## Exercise materials

○ ○ ○ ○ ○

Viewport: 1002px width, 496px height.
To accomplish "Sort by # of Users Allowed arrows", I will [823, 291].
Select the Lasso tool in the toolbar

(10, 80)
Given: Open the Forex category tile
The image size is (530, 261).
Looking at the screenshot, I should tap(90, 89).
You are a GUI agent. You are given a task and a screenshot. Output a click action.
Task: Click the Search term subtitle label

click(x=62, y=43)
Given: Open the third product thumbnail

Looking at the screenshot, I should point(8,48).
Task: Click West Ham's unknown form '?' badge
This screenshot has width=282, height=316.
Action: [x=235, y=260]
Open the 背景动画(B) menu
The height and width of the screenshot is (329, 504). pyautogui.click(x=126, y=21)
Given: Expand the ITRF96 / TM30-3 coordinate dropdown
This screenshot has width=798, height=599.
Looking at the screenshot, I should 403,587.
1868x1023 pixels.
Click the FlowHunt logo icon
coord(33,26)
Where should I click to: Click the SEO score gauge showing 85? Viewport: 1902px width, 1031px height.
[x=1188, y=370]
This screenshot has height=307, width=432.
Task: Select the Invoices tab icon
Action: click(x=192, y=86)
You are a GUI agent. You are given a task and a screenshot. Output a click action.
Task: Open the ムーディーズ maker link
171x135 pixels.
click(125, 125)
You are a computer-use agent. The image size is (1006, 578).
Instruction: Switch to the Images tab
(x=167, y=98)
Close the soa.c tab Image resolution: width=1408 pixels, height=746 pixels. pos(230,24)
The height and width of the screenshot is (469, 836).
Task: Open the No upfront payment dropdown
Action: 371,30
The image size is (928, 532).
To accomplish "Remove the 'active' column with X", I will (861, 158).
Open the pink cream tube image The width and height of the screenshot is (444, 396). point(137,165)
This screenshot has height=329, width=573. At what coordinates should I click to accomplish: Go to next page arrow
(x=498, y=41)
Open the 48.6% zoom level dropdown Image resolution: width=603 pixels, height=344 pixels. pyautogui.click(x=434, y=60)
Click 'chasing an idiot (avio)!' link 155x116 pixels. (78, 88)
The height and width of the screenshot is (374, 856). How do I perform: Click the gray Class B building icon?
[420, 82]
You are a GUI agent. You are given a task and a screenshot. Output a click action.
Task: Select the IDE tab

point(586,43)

○ ○ ○ ○ ○

## Exercise details
Reproduce the lines above, word for word, for the stretch from the line containing "You are a computer-use" through the end of the records, with both ends included.

## Reply
You are a computer-use agent. The image size is (1006, 578).
Instruction: Switch to the Images tab
(x=167, y=98)
Close the soa.c tab Image resolution: width=1408 pixels, height=746 pixels. pos(230,24)
The height and width of the screenshot is (469, 836).
Task: Open the No upfront payment dropdown
Action: 371,30
The image size is (928, 532).
To accomplish "Remove the 'active' column with X", I will (861, 158).
Open the pink cream tube image The width and height of the screenshot is (444, 396). point(137,165)
This screenshot has height=329, width=573. At what coordinates should I click to accomplish: Go to next page arrow
(x=498, y=41)
Open the 48.6% zoom level dropdown Image resolution: width=603 pixels, height=344 pixels. pyautogui.click(x=434, y=60)
Click 'chasing an idiot (avio)!' link 155x116 pixels. (78, 88)
The height and width of the screenshot is (374, 856). How do I perform: Click the gray Class B building icon?
[420, 82]
You are a GUI agent. You are given a task and a screenshot. Output a click action.
Task: Select the IDE tab

point(586,43)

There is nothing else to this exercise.